UniVerse supports the NAP [milliseconds] command.

On UniData it would be more efficient to use the PAUSE [time] / WAKE command 
which gives you both an automated timeout as well as allowing you to continue 
as soon as the PHANTOM declares it okay.

You can switch between both of these in your code if you have an 
pre-compilation process or with creative uses of subroutines.

Cheers,

Dan McGrath
Product Manager
Rocket Software
4600 South Ulster Street  ·  Suite 1100  ·   Denver, CO 80237 ·  USA
T: +1 720 475 8098 · E: dmcgr...@rocketsoftware.com · W: u2.rocketsoftware.com


-----Original Message-----
From: u2-users-boun...@listserver.u2ug.org 
[mailto:u2-users-boun...@listserver.u2ug.org] On Behalf Of Doug Farmer
Sent: Thursday, December 27, 2012 2:56 PM
To: 'U2 Users List'
Subject: [U2] Sleeping in Basic

Happy holidays all,

I just want to make sure I did not miss something over the U2 releases. Since 
the Microdata Reality days, I have used "SLEEP nn" to sleep for nn seconds. 
Simple, usually does the trick.

But in today's gotta have it now, I won't wait, environment, a second is 
sometimes way too long.

Is there anything I missed over the last few years to sleep for less than a 
second? I am executing a phantom command from a UniObjects subroutine call and 
waiting for it to finish. I am using a phantom, just in case the program aborts 
or hangs. I am not in control of what code is being run, it could try to read 
or write to an unopened file for example. If the program does hang, I get the 
dreaded "Error 30102" message (not helpful at all).

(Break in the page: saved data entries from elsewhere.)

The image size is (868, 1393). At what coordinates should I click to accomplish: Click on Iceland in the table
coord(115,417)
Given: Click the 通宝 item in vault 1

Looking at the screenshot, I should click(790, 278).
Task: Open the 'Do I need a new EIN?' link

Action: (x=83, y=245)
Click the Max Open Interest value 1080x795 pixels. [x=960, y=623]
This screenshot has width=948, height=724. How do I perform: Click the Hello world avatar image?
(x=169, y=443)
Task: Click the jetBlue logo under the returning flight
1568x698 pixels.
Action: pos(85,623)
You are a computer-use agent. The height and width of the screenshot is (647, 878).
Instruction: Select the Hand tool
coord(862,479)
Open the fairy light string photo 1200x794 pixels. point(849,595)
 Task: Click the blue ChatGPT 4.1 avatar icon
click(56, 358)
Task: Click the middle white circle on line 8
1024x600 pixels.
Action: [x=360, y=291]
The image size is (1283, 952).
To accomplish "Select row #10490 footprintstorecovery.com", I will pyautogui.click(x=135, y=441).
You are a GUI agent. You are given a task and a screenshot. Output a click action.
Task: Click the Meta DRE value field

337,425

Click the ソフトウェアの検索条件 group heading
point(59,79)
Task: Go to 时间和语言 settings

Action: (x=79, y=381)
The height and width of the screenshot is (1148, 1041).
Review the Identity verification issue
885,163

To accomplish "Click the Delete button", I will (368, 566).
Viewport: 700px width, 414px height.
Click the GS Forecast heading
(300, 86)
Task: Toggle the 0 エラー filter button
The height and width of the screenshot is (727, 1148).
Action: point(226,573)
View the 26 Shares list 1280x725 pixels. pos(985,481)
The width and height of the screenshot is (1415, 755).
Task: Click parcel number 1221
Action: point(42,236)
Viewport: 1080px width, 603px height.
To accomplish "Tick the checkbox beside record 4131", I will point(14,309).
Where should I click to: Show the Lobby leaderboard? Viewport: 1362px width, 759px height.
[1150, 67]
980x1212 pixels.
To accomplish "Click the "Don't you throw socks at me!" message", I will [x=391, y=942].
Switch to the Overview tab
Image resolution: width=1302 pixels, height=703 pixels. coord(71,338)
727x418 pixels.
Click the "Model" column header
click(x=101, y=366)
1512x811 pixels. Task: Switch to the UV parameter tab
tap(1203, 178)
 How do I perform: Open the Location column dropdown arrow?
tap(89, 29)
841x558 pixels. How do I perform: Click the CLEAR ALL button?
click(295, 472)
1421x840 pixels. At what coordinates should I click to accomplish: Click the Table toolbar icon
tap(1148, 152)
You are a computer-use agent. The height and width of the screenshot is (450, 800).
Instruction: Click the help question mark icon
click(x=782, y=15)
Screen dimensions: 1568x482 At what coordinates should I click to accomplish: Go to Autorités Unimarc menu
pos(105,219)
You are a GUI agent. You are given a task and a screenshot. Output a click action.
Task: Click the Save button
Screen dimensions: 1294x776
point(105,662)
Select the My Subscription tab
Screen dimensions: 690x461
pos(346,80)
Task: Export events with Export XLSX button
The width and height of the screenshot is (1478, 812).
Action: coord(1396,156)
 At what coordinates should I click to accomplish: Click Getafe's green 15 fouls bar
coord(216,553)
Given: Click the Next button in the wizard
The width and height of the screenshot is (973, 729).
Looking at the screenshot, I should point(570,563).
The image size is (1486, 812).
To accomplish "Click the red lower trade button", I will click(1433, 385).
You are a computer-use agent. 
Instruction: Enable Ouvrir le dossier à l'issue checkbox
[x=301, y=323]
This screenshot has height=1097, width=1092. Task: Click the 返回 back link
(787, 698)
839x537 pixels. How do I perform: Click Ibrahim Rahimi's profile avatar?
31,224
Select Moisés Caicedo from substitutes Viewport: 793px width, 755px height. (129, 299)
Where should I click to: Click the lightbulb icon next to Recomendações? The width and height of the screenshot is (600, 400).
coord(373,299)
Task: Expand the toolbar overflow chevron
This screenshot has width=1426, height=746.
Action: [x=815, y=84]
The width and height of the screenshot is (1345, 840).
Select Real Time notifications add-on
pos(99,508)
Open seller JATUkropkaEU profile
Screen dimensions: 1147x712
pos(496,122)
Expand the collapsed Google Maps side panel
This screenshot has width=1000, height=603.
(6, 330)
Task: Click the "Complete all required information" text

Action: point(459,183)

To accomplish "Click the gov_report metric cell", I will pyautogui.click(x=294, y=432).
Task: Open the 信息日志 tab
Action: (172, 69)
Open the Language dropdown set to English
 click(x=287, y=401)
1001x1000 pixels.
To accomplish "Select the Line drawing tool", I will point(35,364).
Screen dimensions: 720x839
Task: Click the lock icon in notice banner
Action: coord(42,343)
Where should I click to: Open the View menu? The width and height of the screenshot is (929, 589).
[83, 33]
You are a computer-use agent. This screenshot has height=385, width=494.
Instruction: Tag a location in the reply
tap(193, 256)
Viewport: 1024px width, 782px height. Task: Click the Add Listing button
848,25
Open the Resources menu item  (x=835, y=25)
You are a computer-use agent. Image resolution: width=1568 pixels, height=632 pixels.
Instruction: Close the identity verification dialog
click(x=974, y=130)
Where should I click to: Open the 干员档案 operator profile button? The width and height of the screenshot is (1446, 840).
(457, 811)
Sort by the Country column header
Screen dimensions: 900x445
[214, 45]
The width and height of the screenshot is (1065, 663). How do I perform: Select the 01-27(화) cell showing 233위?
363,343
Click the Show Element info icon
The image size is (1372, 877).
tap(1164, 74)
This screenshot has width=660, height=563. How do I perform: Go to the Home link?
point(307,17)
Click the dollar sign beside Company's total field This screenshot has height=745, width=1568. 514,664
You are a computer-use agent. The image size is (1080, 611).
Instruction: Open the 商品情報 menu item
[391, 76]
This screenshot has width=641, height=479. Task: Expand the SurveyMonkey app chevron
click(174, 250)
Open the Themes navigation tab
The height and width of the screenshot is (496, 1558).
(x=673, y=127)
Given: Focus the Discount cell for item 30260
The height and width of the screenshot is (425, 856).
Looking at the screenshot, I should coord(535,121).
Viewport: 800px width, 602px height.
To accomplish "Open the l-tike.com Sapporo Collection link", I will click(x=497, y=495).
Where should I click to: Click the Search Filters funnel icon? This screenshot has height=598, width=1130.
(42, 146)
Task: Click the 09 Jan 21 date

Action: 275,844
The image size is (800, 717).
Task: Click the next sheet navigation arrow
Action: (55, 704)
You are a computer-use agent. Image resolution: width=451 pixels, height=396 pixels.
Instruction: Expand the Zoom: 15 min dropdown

In most cases, the program reads the data it needs and finishes in less than a 
second.  The UniObjects subroutine then writes a flag I can pick up to see that 
the data is ready to return to the UniObjects client.

I don't want the subroutine constantly looping and reading for the flag. This 
would take a lot of the CPU cycles. But, I don't want to wait up to a second to 
see that the phantom has completed.

Any ideas would be helpful. This needs to run on both UniData and UniVerse.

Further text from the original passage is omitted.